Topo

JN ignorou mulheres em entrevista com Bolsonaro: o que faltou perguntar?

Jair Bolsonaro (PL) em entrevista ao Jornal Nacional - Reprodução/TV Globo
Jair Bolsonaro (PL) em entrevista ao Jornal Nacional Imagem: Reprodução/TV Globo

De Universa, em São Paulo

23/08/2022 11h55

O presidente Jair Bolsonaro (PL), candidato à reeleição, foi o primeiro sabatinado neste ano pelo Jornal Nacional na noite de ontem, segunda-feira (22).
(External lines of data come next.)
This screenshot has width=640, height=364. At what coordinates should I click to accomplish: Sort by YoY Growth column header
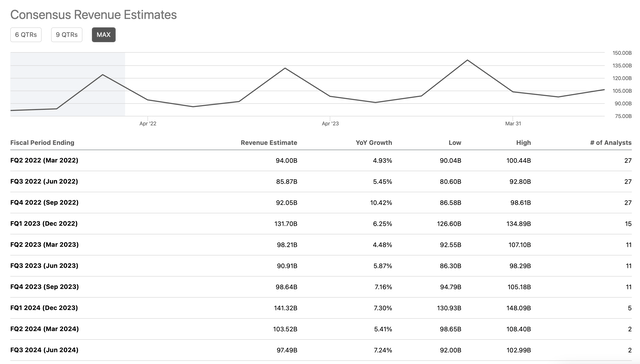(x=374, y=142)
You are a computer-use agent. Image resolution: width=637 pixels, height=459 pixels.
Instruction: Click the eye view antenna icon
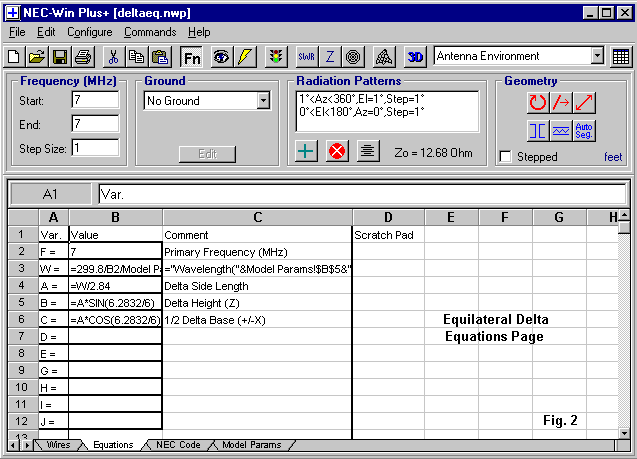220,57
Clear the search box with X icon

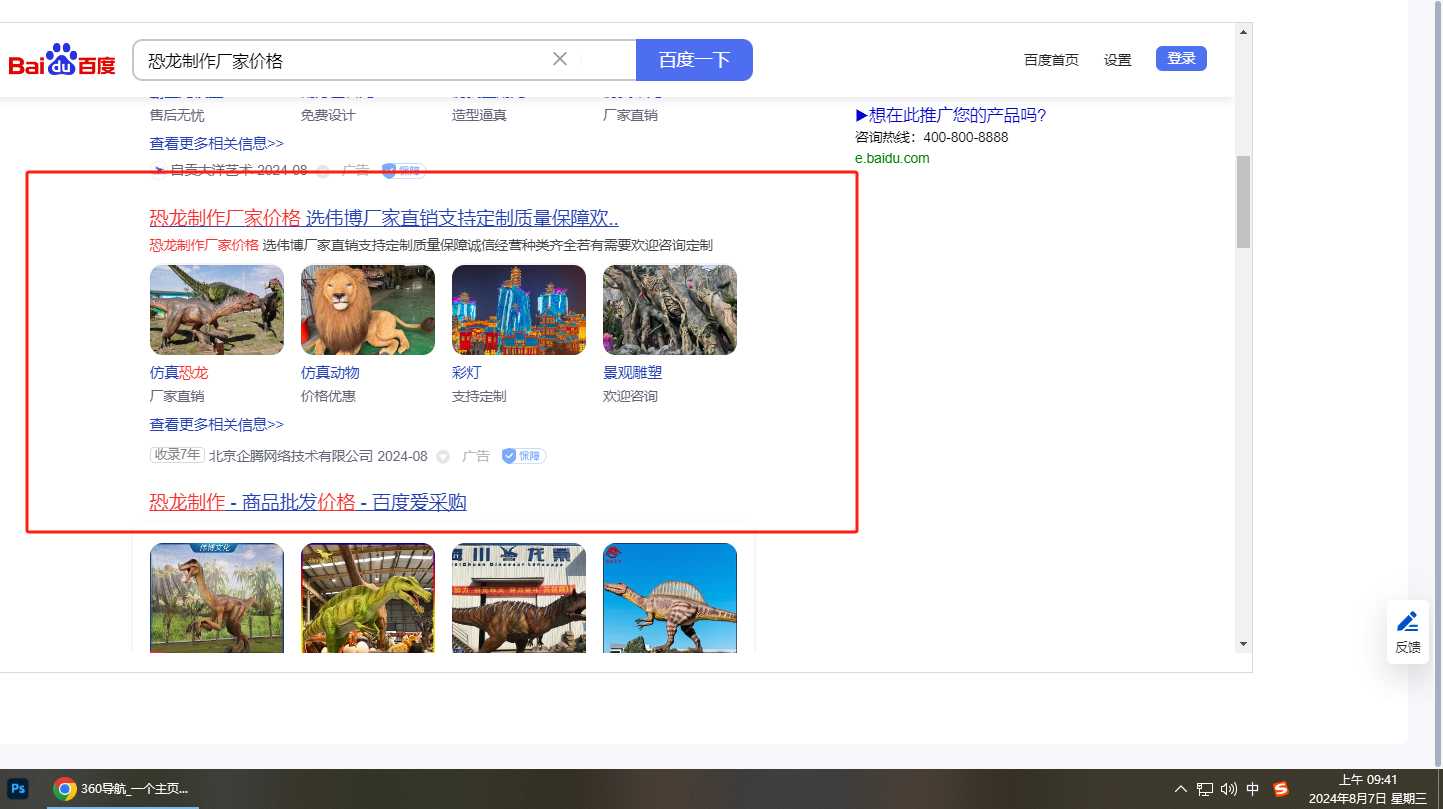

Em entrevista a William Bonner e Renata Vasconcellos, Bolsonaro mencionou o termo "mulheres" uma única vez, ao dizer que "pacificou o MST, titulando terras pelo Brasil" e que "90% dessa titulação foram para as mulheres". Em nota enviada a Universa, o grupo "Nós, Mulheres Sem Terra" em conjunto com o Setor de Gênero do Movimento dos Trabalhadores Rurais Sem Terra declarou "repúdio ao pronunciamento feito por Jair Bolsonaro" e ainda afirmou que "o governo Bolsonaro paralisou as políticas de Reforma Agrária, não assentando nenhuma família e, ainda, potencializando os conflitos e a violência no campo".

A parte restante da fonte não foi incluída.